What does this law do?
Although there are effective treatments for lipodystrophy, including liposuction and facial fillers, insurers have routinely denied claims for these services on the improper grounds that they are cosmetic. This law rectifies that problem. It requires that private insurers, MassHealth (the Massachusetts Medicaid program), and the Group Insurance Commission (for state employees) cover medical treatments for HIV-associated lipodystrophy. In other words, you will now be able to get the medical care that you need.
What treatments for lipodystrophy are covered?
The law does not place any limit on what treatments or therapies are covered. To quote the legal lingo, the law requires “coverage for medical or drug treatments to correct or repair disturbances of body composition caused by HIV associated lipodystrophy syndrome including, but not limited to, reconstructive surgery, such as suction assisted lipectomy, other restorative procedures and dermal injections or fillers for reversal of facial lipoatrophy syndrome.”
What do my health care provider and I need to do to obtain approval for coverage?

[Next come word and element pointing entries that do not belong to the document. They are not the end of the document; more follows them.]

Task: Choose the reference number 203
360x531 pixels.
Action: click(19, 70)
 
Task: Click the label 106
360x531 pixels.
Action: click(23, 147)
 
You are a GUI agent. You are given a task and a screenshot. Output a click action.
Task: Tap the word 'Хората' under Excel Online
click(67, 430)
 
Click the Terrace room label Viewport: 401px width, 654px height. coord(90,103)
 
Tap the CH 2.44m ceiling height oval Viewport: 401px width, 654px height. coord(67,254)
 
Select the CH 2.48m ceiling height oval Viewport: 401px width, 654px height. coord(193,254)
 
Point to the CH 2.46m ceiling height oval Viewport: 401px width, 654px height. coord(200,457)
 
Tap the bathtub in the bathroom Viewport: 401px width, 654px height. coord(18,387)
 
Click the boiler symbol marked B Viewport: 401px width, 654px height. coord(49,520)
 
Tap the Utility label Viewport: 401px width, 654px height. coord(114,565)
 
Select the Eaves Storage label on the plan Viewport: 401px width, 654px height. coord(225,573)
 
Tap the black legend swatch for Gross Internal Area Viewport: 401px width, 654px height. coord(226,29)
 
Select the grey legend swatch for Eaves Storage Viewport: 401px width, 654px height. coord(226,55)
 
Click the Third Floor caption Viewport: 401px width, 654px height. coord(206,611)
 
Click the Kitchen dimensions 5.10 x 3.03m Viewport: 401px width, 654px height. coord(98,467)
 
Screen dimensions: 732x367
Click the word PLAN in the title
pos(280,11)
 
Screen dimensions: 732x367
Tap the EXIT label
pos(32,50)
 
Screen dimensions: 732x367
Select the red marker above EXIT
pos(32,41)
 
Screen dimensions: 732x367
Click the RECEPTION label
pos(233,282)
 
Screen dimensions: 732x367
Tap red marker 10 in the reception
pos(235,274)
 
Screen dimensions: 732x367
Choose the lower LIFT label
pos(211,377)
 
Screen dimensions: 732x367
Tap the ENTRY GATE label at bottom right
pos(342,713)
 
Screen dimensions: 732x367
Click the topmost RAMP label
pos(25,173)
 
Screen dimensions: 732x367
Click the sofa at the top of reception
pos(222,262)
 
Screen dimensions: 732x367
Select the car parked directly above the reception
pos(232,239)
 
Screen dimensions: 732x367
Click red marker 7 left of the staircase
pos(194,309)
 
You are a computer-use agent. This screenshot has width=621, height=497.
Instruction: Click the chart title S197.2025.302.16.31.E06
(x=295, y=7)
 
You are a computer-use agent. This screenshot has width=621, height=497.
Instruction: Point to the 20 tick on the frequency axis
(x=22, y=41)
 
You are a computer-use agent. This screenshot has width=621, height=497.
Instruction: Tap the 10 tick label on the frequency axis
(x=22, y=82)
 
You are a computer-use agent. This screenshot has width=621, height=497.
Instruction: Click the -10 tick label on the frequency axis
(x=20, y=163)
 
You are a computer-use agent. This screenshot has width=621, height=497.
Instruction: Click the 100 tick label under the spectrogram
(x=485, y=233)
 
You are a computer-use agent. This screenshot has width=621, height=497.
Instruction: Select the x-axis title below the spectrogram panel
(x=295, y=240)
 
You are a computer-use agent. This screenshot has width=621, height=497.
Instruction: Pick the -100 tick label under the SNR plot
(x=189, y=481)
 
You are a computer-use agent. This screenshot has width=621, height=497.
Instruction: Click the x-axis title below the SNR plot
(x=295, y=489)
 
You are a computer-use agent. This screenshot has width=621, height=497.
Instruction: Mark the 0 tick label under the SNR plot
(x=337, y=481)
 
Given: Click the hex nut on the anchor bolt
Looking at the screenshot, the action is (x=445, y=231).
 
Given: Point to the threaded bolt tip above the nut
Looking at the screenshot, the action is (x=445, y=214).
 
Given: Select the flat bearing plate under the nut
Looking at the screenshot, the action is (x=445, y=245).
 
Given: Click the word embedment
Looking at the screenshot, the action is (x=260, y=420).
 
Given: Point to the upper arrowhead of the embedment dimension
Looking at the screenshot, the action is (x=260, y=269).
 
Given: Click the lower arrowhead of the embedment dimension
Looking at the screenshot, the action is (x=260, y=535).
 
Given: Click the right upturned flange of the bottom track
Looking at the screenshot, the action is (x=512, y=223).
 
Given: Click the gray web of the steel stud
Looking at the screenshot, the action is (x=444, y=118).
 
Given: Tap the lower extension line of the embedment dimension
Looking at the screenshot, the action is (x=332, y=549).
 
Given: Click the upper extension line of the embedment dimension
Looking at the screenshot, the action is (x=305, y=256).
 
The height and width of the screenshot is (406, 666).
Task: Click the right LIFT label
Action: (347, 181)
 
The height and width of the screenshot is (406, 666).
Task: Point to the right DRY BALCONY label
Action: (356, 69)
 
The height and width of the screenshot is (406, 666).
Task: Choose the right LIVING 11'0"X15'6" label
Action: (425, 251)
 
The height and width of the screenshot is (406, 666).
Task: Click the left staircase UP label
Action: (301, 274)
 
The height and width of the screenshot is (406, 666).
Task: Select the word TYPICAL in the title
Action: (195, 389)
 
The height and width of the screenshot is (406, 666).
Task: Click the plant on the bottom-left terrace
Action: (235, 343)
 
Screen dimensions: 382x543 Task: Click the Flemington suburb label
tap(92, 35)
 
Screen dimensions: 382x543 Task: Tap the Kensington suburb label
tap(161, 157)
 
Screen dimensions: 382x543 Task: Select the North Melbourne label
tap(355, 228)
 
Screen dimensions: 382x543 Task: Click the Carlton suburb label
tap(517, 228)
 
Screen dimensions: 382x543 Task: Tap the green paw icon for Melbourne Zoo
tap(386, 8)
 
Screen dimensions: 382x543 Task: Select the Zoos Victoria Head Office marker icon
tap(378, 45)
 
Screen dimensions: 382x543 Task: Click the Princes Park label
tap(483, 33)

The provider who is undertaking the treatment may need to submit a request for prior authorization with your insurer. However, the law ensures coverage with a statement from a treating provider that “the treatment is necessary for correcting, repairing or ameliorating the effects of HIV associated lipodystrophy syndrome.” Please be sure that your doctor knows to include this important language in the request.
What if I have applied for treatment in the past and been rejected?
That does not matter. Your doctor can submit a new request for prior authorization and you will not be denied because you were rejected for the same procedure in the past.
When does this law go into effect?
This law is effective November 9, 2016.